The nurse working on a medical nursing unit during an external disaster is called to assist with care for clients coming into the emergency department. Using principles of triage, the nurse should implement immediate care for a client with which injury?
- A. Fractured tibia
- B. Penetrating abdominal injury
- C. Bright red bleeding from a neck wound
- D. Open massive head injury, resulting in deep coma
Correct Answer: C
Rationale: The client with bright red (arterial) bleeding from a neck wound is in 'immediate' need of treatment to save the client's life. This client is classified as an emergent (life-threatening) client and would wear a color tag of red from the triage process. A green or 'minimal' (nonurgent) designation would be given to the client with a fractured tibia, who requires intervention but who can provide self-care if needed. The client with a penetrating abdominal injury would be tagged yellow and classified as 'urgent,' requiring intervention within 60 to 120 minutes. A designation of 'expectant' would be applied to the client with massive injuries and minimal chance of survival. This client would be color-coded 'black' in the triage process. The client who is color-coded 'black' is given supportive care and pain management but is given definitive treatment last.
The nurse is preparing to administer prescribed amiodarone intravenously. To provide a safe environment, the nurse should ensure that which specific safety consideration is in place for the client before administering the medication?
- A. Oxygen therapy
- B. Oxygen saturation monitor
- C. Continuous cardiac monitoring
- D. Noninvasive blood pressure cuff
Correct Answer: C
Rationale: Amiodarone is an antidysrhythmic medication that affects cardiac rhythm. Continuous cardiac monitoring is essential to detect any adverse effects such as arrhythmias, which can be life-threatening. This ensures a safe environment for the client during administration. Oxygen therapy and oxygen saturation monitoring are not specific requirements for amiodarone administration unless indicated by the client's condition. A noninvasive blood pressure cuff is useful but not the primary safety consideration compared to cardiac monitoring.
The registered nurse (RN) planning the assignments for the day is leading a team composed of a licensed practical nurse (LPN) and an unlicensed assistive personnel (UAP). Based on licensure, which client is most appropriate to assign to the LPN?
- A. A client diagnosed with dementia
- B. A 1-day postoperative mastectomy client
- C. A client who requires some assistance with bathing
- D. A client who requires some assistance with ambulation
Correct Answer: B
Rationale: Assignment of tasks must be implemented based on the job description of the LPN and UAP, the level of education and clinical competence, and state law. The 1-day postoperative mastectomy client will need care that requires the skill of a licensed nurse. The UAP has the skills to care for a client requiring noninvasive care such as a client with dementia, a client who requires some assistance with bathing, and a client who requires some assistance with ambulation.

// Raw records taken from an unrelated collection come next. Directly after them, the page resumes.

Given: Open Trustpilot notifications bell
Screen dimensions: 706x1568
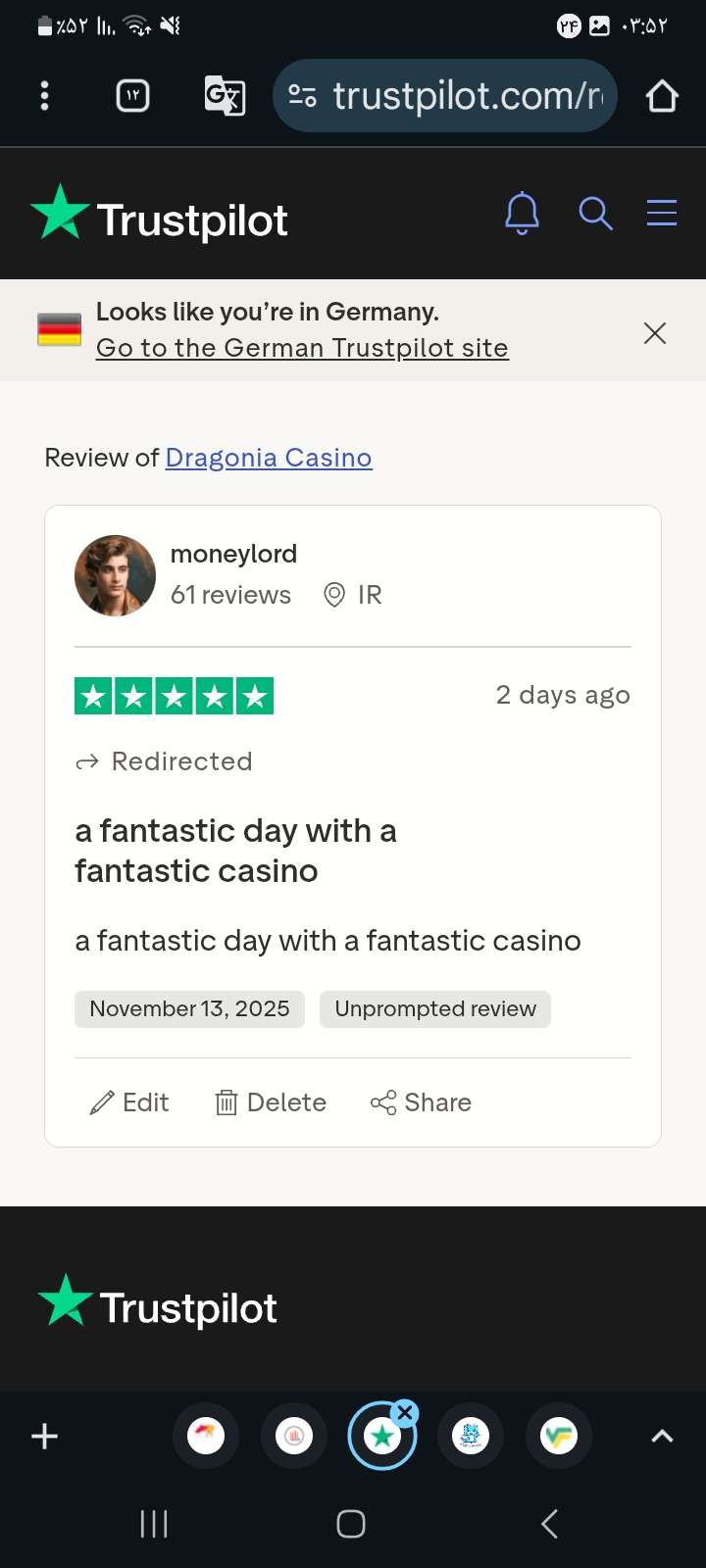Looking at the screenshot, I should [522, 213].
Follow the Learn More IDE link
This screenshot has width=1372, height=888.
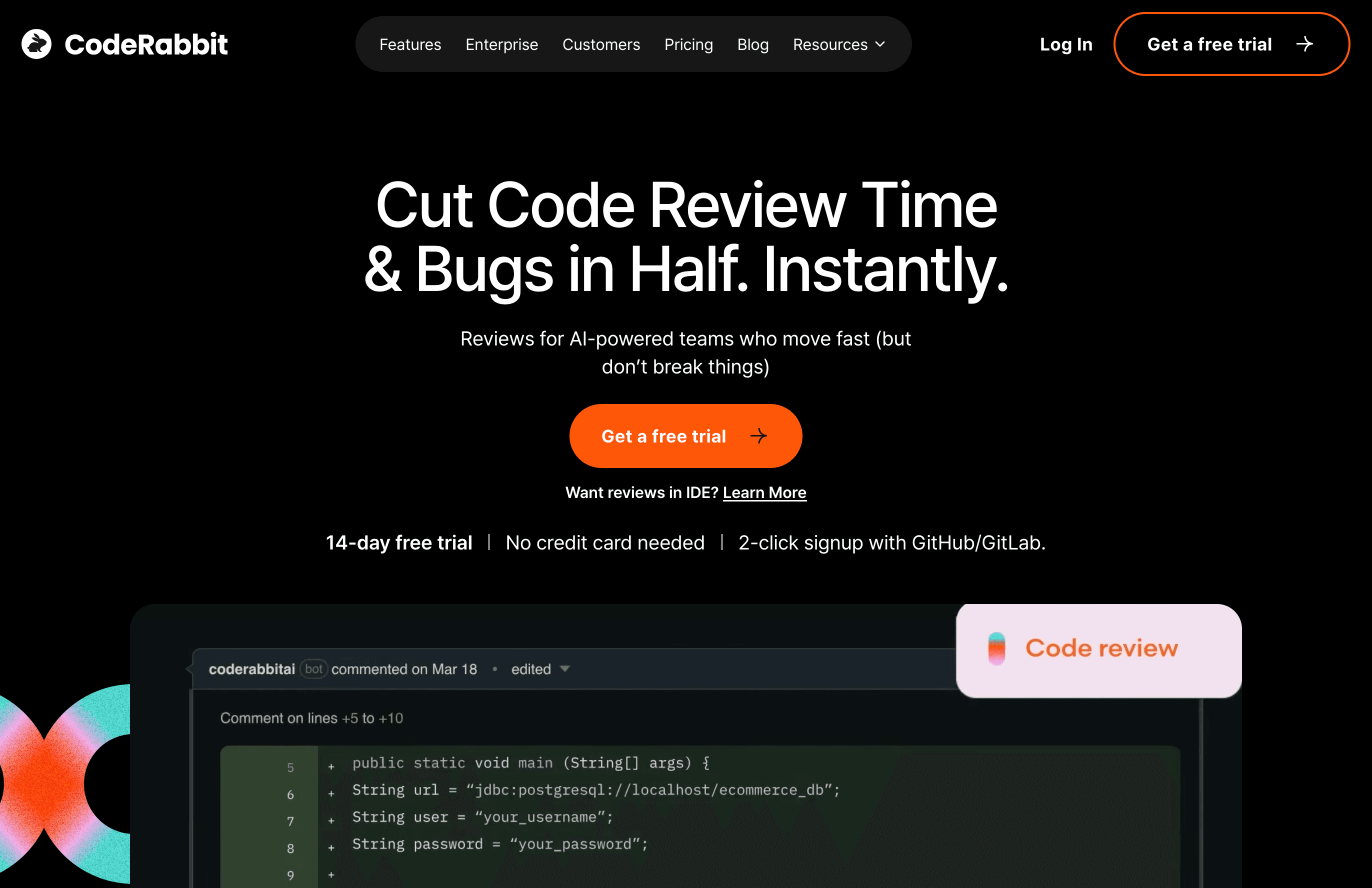pos(764,492)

The nurse is planning the discharge instructions for an adult client who is a victim of family violence. The nurse should understand that it is most important that which information is included in the discharge plans?
- A. Instructions to call the police the next time the abuse occurs
- B. Exploration of the pros and cons of remaining with the abusive family member
- C. Specific information regarding 'safe havens' or shelters in the client's neighborhood
- D. Specific information about current opportunities to enroll in local selfdefense classes
Correct Answer: C
Rationale: For the victim of family violence, any of the options might be included in the discharge plan at some point if long-term therapy or a long-term relationship with the nurse is established. The question refers to an emergency department setting. It is most important to assist victims of abuse with identifying a plan for how to remove self from harmful situations should they arise again. An abused person is usually reluctant to call the police. It is not the best time for the nurse to explore the pros and cons of remaining with the abusive family member; additionally, this action does not ensure safety for the victim. Teaching the victim to fight back (as in the use of self-defense) is not the best action when dealing with a violent person.